さらに、ECU151は、後部扉120が完全に閉じると、上述した処理とともに左右の光源81a,81aを消灯させてもよい。これにより、後部扉120が完全に閉じて荷室LR1の装飾照明が不要であるときに装飾照明用の電力が消費されない。また、ECU151は、閉スイッチ162の操作を受け付けてからT2秒後(例えばT2は2~5)に光源81a,81aを消灯させてもよい。
【0076】
図示していないが、光出射部80が出す光L1の色を変えることができるようにして、車両の状態に応じて光L1の色を変えてもよい。すると、導光体40の側面42から出る光L1の色が車両の状態に応じて変わり、装飾照明としての効果が高まる。例えば、停車時に光出射部80が出す光L1を赤色にすると、図1に示すように後部扉120が開いてトノカバー2の後縁部21bが吊り上がっている場合に導光体40を補助的な警告灯として利用することができる。
【0077】
(5)変形例:
本発明は、種々の変形例が考えられる。
例えば、荷室用ドアは、荷室の側部に配置され、側方へ開くドアとされてもよい。
カバー本体の縁部を縁取る縁取り部は、シート15の端末部が折り返された部位といった、シート15の一部でもよい。
【0078】
上述した具体例では左右にそれぞれ光出射部80が配置されていたが、光出射部80は左右のいずれか一方のみに配置されてもよい。
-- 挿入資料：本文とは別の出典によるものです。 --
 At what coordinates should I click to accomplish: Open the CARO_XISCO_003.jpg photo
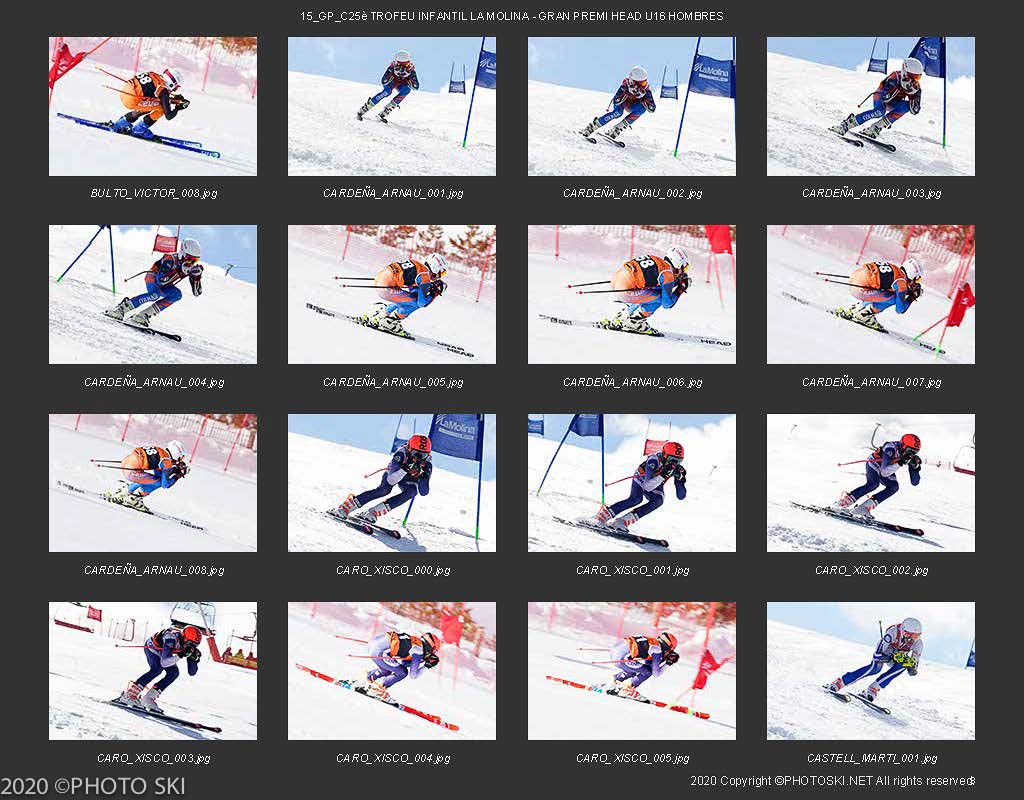[153, 671]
この場合でも、導光体40の片方の端部41から光L1が入射することにより、導光体40の側面42から光L1が出てトノカバー近傍を照らすことができる。また、トノカバー2に長手状の導光体40を2本以上設け、左側の光出射部80から光L1を入射する導光体40と右側の光出射部80から光L1を入射する導光体40とを別々にしてもよい。むろん、一つの光出射部80から2本以上の導光体40の端部41に光L1を入射してもよい。
【0079】
尚、導光体端部に光を入射させる光源がトノカバーに設けられる場合も、上述した基本的な作用、効果が得られる。
【0080】
(6)結び:
以上説明したように、本発明によると、種々の態様により、トノカバー近傍を見易くする好適なトノカバー等の技術を提供することができる。むろん、独立請求項に係る構成要件のみからなる技術でも、上述した基本的な作用、効果が得られる。
また、上述した例の中で開示した各構成を相互に置換したり組み合わせを変更したりした構成、公知技術及び上述した例の中で開示した各構成を相互に置換したり組み合わせを変更したりした構成、等も実施可能である。本発明は、これらの構成等も含まれる。